Most Texans and many others have heard of the phrase "Gone to Texas," (even just hearing it makes me picture an angry Davy Crockett). So GONE TO DALLAS was sure to be a twist. Lucky for me, and I think many of you, this story revolves around a plucky woman, Sara Darnell. She's going to need all of her pluck, considering that she's gotten herself in over her head both in the trip and in her new marriage.
Sara's story starts off with a bang with that awesome first line (see the #firstlines graphic), making the reader wonder what in the world is going to happen.
So we know that Morgan Darnell isn't going to make it all the way. With each turn of the wagon wheel, we wonder--is this going to be his downfall? That's a great page turner, but the story also unfolds in a way that we get to see many of the persons on the trail with them, all with distinct personalities. We come to know that Sara, a young woman whose parents want the best for her, was pampered enough in life not to know how to cook anything of real substance (does that bring back memories for anyone?). But she's not above asking for help and learning as she travels. So that also adds an interesting layer to the story, since we know her husband is going to die. Will she be able to look after herself? On top of that, as the rest of the characters come alive, the reader can't help but wonder who will be a help and who a hindrance. For example, when a former Texas Ranger appears, John Henry Adams (what a great name), you can't help but wonder how his life and Sara's will intersect through this journey.
Now, when the wagon train reaches Indian Territory and crosses the Red River, the story takes on another point of interest, as they run into all kinds of Texans with famous last names. And its really interesting, seeing early Dallas in development, when the always dangerous Trinity river is much more than just something a busy freeway crosses. GONE TO DALLAS has characters you'd expect-- a grumpy store owner, who doesn't want Sara encroaching on his territory, some near-do-wells, a lawyer, a boarding house owner, the developer, and deadly Texas weather. But the heart of the story comes from the unexpected, such as the French settlement with a name familiar to anyone who's had anything to with Dallas, or all the various ways the settlers help each other--even when it is unexpected. Not to mention a circus coming to town.

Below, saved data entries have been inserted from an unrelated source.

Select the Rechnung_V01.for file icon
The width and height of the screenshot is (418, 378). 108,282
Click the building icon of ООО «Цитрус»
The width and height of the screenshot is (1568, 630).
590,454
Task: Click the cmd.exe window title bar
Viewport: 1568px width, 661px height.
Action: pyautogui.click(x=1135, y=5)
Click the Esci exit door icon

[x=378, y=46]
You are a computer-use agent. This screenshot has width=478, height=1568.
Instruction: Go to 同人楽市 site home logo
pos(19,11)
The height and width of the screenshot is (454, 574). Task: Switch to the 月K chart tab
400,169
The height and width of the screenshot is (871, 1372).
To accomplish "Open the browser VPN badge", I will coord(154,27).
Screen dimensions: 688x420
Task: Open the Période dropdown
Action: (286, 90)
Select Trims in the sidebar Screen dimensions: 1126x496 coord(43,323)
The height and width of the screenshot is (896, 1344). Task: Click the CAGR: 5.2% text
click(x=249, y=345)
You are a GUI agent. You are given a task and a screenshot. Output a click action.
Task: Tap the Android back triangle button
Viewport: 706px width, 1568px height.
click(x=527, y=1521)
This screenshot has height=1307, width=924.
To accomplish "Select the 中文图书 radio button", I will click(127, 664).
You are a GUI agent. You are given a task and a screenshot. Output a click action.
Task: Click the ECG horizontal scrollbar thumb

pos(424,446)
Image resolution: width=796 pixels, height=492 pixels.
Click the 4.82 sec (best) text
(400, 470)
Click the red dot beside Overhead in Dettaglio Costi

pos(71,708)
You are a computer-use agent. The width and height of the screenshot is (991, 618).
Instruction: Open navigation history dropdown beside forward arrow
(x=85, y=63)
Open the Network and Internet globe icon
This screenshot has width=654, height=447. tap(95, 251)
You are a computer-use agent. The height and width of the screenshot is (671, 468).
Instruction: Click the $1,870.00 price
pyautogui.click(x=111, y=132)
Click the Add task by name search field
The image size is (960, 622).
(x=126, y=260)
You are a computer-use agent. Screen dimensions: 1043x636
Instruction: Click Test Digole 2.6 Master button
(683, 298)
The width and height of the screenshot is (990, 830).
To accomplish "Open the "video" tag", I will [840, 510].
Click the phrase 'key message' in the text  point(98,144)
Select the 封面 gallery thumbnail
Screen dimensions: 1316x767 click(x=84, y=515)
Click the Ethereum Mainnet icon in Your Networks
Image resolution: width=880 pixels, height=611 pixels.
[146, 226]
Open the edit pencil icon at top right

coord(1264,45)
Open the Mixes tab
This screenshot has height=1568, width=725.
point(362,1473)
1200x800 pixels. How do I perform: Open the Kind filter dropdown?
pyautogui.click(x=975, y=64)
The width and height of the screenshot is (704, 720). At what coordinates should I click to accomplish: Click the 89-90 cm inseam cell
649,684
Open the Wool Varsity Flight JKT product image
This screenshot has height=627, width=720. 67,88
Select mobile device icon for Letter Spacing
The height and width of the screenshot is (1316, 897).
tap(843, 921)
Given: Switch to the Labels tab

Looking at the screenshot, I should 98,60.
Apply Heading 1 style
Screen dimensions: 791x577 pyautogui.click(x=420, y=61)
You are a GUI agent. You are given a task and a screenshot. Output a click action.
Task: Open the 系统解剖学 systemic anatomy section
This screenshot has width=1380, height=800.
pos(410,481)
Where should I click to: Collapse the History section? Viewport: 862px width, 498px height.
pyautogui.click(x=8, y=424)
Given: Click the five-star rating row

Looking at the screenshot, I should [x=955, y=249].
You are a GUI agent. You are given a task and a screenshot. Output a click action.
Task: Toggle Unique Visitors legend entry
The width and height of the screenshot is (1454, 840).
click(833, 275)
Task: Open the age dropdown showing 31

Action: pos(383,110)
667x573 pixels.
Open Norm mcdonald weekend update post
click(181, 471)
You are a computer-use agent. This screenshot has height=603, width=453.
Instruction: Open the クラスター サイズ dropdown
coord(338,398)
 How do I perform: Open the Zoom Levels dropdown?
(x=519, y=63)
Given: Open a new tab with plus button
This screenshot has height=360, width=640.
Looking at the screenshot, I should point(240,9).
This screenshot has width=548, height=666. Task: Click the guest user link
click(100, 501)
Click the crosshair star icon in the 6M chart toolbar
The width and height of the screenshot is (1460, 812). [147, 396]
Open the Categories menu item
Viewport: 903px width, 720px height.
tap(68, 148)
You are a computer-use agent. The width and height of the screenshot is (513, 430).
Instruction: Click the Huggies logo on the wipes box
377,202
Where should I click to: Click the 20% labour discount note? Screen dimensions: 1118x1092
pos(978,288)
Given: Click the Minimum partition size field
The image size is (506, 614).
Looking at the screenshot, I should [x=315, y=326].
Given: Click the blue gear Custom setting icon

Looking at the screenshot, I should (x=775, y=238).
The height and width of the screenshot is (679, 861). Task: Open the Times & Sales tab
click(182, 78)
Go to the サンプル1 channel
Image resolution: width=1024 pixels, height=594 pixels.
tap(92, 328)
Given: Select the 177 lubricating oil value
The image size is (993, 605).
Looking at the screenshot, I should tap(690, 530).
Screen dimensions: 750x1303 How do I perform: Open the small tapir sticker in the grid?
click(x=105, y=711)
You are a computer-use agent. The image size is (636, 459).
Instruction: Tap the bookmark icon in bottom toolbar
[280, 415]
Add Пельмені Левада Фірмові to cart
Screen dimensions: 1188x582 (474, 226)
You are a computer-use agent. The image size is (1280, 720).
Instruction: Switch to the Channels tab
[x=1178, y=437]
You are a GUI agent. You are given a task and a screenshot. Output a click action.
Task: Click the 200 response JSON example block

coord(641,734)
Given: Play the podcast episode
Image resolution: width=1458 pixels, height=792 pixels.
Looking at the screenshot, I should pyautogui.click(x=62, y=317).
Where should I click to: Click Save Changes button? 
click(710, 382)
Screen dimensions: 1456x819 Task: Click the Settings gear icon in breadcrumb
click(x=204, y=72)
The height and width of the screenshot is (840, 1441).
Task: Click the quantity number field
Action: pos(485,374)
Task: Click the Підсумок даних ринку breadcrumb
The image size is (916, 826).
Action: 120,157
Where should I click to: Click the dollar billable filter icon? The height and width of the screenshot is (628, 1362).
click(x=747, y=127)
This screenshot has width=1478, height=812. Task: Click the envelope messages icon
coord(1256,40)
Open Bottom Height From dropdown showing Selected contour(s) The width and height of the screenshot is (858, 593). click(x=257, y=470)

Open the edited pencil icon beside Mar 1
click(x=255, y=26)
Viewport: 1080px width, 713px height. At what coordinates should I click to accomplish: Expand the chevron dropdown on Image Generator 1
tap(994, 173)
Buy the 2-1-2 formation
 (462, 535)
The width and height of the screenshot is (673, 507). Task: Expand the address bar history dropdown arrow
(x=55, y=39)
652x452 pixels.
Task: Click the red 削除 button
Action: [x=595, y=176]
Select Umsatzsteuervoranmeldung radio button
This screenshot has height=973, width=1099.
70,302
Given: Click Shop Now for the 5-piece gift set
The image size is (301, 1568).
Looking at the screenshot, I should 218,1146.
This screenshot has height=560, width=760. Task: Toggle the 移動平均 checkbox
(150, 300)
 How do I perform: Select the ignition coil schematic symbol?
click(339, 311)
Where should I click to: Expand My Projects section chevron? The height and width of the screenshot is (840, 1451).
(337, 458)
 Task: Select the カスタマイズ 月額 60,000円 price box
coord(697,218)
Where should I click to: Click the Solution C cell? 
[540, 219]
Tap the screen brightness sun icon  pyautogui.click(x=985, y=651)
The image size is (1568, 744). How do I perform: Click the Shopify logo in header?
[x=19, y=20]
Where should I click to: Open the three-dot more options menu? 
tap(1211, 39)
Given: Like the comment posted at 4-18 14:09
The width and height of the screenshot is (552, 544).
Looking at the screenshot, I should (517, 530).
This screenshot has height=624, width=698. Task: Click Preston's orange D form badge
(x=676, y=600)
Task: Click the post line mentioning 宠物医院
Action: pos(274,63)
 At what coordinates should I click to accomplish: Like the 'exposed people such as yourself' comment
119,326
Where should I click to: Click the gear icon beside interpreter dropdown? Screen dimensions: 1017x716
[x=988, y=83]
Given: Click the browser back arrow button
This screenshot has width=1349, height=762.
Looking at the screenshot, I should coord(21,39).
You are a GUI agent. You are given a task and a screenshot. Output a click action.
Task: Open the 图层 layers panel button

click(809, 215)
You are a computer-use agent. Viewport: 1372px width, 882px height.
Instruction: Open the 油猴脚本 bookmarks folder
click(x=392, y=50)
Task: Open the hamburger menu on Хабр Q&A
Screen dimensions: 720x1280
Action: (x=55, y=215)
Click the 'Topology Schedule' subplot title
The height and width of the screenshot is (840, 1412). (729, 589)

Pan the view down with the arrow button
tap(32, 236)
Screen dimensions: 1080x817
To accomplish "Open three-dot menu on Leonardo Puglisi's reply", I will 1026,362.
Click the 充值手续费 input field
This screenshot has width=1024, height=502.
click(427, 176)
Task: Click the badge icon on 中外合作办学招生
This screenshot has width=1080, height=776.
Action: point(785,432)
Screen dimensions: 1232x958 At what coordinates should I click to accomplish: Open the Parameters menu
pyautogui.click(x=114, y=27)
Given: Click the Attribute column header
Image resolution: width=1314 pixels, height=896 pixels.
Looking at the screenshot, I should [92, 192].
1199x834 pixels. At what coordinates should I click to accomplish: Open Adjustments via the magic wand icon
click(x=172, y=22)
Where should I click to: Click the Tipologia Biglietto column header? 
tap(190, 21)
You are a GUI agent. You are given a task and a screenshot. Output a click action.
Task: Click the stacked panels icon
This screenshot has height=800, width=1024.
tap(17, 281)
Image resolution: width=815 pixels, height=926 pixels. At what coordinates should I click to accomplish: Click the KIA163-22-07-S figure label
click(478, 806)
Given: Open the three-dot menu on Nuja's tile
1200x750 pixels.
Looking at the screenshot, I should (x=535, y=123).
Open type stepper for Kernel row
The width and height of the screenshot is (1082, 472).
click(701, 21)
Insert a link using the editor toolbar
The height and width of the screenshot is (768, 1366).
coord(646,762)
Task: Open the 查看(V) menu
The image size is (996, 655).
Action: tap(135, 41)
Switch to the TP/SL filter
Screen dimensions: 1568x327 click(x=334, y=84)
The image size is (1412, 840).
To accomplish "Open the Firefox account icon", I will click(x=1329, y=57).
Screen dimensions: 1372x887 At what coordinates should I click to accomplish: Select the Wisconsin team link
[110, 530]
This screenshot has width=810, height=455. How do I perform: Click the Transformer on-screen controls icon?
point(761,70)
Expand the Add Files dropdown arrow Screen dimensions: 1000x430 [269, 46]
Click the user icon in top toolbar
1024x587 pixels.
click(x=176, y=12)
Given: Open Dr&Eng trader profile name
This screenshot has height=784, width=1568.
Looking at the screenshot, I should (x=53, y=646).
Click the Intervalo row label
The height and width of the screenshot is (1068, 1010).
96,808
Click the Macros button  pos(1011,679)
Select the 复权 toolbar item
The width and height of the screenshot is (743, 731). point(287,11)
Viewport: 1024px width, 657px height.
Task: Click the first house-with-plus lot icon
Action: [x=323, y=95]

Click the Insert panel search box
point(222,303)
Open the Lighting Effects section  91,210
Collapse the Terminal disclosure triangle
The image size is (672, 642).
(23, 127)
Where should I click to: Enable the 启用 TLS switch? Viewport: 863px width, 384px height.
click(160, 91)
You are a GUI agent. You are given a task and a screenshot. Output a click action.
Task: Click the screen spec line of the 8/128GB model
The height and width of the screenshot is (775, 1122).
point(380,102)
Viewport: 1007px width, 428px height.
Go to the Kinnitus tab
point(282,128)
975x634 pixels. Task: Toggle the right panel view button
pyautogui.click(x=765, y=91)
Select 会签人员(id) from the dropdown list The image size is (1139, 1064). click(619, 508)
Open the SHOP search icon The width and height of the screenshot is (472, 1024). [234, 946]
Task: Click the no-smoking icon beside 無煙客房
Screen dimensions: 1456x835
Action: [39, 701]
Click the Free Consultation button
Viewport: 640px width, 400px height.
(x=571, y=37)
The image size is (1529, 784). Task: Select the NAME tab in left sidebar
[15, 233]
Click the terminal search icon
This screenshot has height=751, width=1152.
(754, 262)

But what will happen to Sara? Also, what will happen to all of them, for this book covering the years 1856-1861, and we all know what is coming. I was very interested to see how that all would be handled, and I won't give it away, other than to say that Sam Houston has a great cameo, and is quoted as saying some of the most important words he ever uttered. Not that anybody ever listens to Cassandras, which means Book Two ought to be even more intriguing and full of hazards and hardships.
GONE TO DALLAS is a good book and a page turner. It's historical fiction that keeps the reader interested. I'll remember Sara and her friends for some time to come.
Thank you for a copy of this book, in exchange for an honest review.
From the author: “My husband, Roger, and I have been blessed with many adventures in life—from trekking across India’s Thar desert on a camel (and sleeping in the sand on our camel blankets) to repeating marriage vows in a remote Maasi village in Kenya (my dowery was one cow and one goat). My favorite adventure? As a fifth generation Texan, it is discovering more and more Texas history and writing about it!
We live in Dallas, Texas but sneak away when possible, to a mountain-top cabin overlooking a lake in former Indian Territory (the Oklahoma Ozark Mountains) The cabin is unique—there is a nine foot chainsaw bear in our entry hall. The house was built around it. Never thought I’d own a piece of chainsaw art, much less a nine-foot bear. Life is full of surprises. . . just like a good historical novel.”
Laurie Moore-Moore is a retired entrepreneur who has built and sold multiple businesses and served on the Board of Directors of an international corporation.